Effects of climate change and wildfire on stream temperatures and salmonid thermal habitat in a mountain river network

Mountain streams provide important habitats for many species, but their faunas are especially vulnerable to climate change because of ectothermic physiologies and movements that are constrained to linear networks that are easily fragmented. Effectively conserving biodiversity in these systems requires accurate downscaling of climatic trends to local habitat conditions, but downscaling is difficult in complex terrains given diverse microclimates and mediation of stream heat budgets by local conditions. We compiled a stream temperature database (n = 780) for a 2500-km river network in central Idaho to assess possible trends in summer temperatures and thermal habitat for two native salmonid species from 1993 to 2006. New spatial statistical models that account for network topology were parameterized with these data and explained 93% and 86% of the variation in mean stream temperatures and maximas, respectively. During our study period, basin average mean stream temperatures increased by 0.38 degrees C (0.27 degrees C/decade), and maximas increased by 0.48 degrees C (0.34 degrees C/decade), primarily due to long-term (30-50 year) trends in air temperatures and stream flows. Radiation increases from wildfires accounted for 9% of basin-scale temperature increases, despite burning 14% of the basin. Within wildfire perimeters, however, stream temperature increases were 2-3 times greater than basin averages, and radiation gains accounted for 50% of warming. Thermal habitat for rainbow trout (Oncorhynchus mykiss) was minimally affected by temperature increases, except for small shifts towards higher elevations. Bull trout (Salvelinus confluentus), in contrast, were estimated to have lost 11-20% (8-16%/decade) of the headwater stream lengths that were cold enough for spawning and early juvenile rearing, with the largest losses occurring in the coldest habitats. Our results suggest that a warming climate has begun to affect thermal conditions in streams and that impacts to biota will be specific to both species and context. Where species are at risk, conservation actions should be guided based on considerations of restoration opportunity and future climatic effects. To refine predictions based on thermal effects, more work is needed to understand mechanisms associated with biological responses, climate effects on other habitat features, and habitat configurations that confer population resilience.

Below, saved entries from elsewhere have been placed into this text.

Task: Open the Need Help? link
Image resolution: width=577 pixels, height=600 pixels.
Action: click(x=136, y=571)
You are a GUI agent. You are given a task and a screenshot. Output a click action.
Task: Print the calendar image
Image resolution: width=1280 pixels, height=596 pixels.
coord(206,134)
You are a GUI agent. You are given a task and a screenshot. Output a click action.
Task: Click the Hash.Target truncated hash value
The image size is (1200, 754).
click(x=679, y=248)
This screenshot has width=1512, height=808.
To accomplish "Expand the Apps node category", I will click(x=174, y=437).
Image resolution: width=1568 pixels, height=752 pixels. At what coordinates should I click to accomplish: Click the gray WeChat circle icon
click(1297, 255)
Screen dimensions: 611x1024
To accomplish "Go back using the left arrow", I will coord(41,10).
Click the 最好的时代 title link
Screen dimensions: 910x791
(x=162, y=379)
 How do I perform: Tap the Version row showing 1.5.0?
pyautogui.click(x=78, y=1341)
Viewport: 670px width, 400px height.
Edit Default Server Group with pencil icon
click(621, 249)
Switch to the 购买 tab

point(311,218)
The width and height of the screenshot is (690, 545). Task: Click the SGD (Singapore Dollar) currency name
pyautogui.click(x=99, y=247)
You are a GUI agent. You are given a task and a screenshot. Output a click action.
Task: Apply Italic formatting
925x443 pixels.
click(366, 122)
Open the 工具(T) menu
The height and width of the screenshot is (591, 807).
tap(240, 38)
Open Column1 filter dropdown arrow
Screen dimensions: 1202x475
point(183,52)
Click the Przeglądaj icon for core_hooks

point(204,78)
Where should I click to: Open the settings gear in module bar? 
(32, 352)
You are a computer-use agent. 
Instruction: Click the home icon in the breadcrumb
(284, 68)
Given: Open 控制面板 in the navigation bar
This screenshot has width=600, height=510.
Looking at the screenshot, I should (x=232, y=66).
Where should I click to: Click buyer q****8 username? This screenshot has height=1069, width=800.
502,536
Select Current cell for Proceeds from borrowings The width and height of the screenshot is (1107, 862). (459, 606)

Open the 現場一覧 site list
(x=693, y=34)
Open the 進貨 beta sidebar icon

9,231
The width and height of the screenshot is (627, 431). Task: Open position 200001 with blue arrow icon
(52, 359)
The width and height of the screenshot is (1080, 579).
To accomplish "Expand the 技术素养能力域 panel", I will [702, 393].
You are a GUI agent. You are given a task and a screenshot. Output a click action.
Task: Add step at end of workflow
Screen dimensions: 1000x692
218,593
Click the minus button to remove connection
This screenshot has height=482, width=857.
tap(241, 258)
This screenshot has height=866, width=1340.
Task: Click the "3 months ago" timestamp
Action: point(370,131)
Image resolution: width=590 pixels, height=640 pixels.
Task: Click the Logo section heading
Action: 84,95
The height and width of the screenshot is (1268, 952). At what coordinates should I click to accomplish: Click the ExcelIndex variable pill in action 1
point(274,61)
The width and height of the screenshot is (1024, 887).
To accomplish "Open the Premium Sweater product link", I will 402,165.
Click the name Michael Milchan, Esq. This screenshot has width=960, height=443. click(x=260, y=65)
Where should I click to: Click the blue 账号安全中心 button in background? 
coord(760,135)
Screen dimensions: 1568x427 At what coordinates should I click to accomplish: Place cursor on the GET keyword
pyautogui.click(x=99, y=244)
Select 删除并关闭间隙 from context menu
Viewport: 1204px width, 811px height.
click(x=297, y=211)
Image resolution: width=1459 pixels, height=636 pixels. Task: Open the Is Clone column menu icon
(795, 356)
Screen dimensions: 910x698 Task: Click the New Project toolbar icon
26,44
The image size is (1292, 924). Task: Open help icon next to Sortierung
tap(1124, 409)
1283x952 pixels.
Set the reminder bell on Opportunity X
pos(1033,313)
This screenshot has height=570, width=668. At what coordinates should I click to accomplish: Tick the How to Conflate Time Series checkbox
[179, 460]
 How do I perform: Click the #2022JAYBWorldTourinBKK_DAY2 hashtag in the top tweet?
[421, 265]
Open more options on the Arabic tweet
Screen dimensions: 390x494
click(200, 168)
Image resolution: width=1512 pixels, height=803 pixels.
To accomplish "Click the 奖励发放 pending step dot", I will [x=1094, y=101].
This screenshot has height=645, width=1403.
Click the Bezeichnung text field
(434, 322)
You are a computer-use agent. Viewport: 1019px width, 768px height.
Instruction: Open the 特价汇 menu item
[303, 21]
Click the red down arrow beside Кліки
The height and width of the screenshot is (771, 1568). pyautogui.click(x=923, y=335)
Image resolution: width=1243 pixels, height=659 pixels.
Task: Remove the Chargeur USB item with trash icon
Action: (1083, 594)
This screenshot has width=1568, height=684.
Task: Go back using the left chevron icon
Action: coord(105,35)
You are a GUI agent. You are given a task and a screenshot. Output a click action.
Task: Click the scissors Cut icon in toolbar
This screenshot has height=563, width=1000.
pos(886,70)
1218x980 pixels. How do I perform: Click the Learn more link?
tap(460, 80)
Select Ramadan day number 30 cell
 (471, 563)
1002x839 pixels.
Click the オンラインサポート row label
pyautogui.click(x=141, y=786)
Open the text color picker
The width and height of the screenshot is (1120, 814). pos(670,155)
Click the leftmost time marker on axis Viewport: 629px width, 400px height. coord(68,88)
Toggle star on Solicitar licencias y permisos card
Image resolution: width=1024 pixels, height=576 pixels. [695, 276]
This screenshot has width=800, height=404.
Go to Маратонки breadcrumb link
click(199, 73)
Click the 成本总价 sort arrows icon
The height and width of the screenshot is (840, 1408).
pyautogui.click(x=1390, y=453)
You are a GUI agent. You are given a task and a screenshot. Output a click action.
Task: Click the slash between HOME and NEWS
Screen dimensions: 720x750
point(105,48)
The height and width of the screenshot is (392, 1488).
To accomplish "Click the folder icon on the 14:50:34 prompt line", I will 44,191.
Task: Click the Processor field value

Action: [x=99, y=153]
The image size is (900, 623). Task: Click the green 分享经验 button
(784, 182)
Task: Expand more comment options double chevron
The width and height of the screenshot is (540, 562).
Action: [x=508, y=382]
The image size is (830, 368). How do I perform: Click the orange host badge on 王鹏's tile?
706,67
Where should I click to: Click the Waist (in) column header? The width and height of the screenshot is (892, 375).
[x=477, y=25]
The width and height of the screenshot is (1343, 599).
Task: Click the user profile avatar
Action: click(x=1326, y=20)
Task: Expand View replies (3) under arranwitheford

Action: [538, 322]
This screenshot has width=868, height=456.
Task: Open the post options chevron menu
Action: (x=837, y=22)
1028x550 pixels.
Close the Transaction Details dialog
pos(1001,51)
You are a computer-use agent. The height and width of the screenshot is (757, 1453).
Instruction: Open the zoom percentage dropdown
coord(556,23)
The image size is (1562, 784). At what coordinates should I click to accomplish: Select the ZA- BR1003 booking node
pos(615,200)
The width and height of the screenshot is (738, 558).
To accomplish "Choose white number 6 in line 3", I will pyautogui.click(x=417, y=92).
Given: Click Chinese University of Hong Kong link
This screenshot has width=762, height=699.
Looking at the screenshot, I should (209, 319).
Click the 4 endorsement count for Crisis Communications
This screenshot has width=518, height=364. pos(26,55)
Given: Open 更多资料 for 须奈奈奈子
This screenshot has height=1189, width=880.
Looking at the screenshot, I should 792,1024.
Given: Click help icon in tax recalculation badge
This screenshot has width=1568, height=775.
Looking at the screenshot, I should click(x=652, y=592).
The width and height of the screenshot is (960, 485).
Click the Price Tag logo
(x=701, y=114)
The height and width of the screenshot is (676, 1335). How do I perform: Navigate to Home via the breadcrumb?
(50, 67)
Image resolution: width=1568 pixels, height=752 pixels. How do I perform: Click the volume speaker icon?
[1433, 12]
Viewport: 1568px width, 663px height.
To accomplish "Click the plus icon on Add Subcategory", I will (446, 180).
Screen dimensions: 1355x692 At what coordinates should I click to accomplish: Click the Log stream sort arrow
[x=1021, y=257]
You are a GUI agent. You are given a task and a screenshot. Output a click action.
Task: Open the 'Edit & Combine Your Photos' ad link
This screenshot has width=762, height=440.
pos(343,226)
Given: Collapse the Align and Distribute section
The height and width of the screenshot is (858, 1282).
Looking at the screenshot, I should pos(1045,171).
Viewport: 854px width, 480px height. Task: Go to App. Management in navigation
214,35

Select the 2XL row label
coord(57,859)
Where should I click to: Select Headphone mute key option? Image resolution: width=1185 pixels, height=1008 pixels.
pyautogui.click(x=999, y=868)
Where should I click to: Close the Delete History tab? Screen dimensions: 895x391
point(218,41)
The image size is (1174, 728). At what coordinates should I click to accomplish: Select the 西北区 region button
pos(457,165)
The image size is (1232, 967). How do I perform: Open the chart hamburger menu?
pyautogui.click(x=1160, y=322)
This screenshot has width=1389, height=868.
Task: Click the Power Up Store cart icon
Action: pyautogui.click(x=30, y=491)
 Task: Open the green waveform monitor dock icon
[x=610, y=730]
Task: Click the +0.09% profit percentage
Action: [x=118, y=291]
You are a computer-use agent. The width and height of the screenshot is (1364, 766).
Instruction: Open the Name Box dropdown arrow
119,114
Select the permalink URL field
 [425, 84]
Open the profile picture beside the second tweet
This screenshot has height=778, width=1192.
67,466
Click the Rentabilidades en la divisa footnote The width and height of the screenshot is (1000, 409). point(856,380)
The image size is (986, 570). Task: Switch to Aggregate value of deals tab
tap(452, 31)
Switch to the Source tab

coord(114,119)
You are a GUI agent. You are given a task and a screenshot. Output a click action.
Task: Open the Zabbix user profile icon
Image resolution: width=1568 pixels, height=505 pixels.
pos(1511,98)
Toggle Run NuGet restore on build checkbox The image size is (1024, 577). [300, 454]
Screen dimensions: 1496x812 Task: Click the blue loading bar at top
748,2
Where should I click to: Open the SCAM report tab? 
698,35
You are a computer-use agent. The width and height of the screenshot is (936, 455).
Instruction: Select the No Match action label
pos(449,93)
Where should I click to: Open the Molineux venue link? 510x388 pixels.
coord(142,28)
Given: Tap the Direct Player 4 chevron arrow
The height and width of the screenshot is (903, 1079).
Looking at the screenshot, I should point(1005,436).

A mixed-model moving-average approach to geostatistical modeling in stream networks

Spatial autocorrelation is an intrinsic characteristic in freshwater stream environments where nested watersheds and flow connectivity may produce patterns that are not captured by Euclidean distance. Yet, many common autocovariance functions used in geostatistical models are statistically invalid when Euclidean distance is replaced with hydrologic distance. We use simple worked examples to illustrate a recently developed moving-average approach used to construct two types of valid autocovariance models that are based on hydrologic distances. These models were designed to represent the spatial configuration, longitudinal connectivity, discharge, and flow direction in a stream network. They also exhibit a different covariance structure than Euclidean models and represent a true difference in the way that spatial relationships are represented. Nevertheless, the multi-scale complexities of stream environments may not be fully captured using a model based on one covariance structure. We advocate using a variance component approach, which allows a mixture of autocovariance models (Euclidean and stream models) to be incorporated into a single geostatistical model. As an example, we fit and compare "mixed models," based on multiple covariance structures, for a biological indicator. The mixed model proves to be a flexible approach because many sources of information can be incorporated into a single model.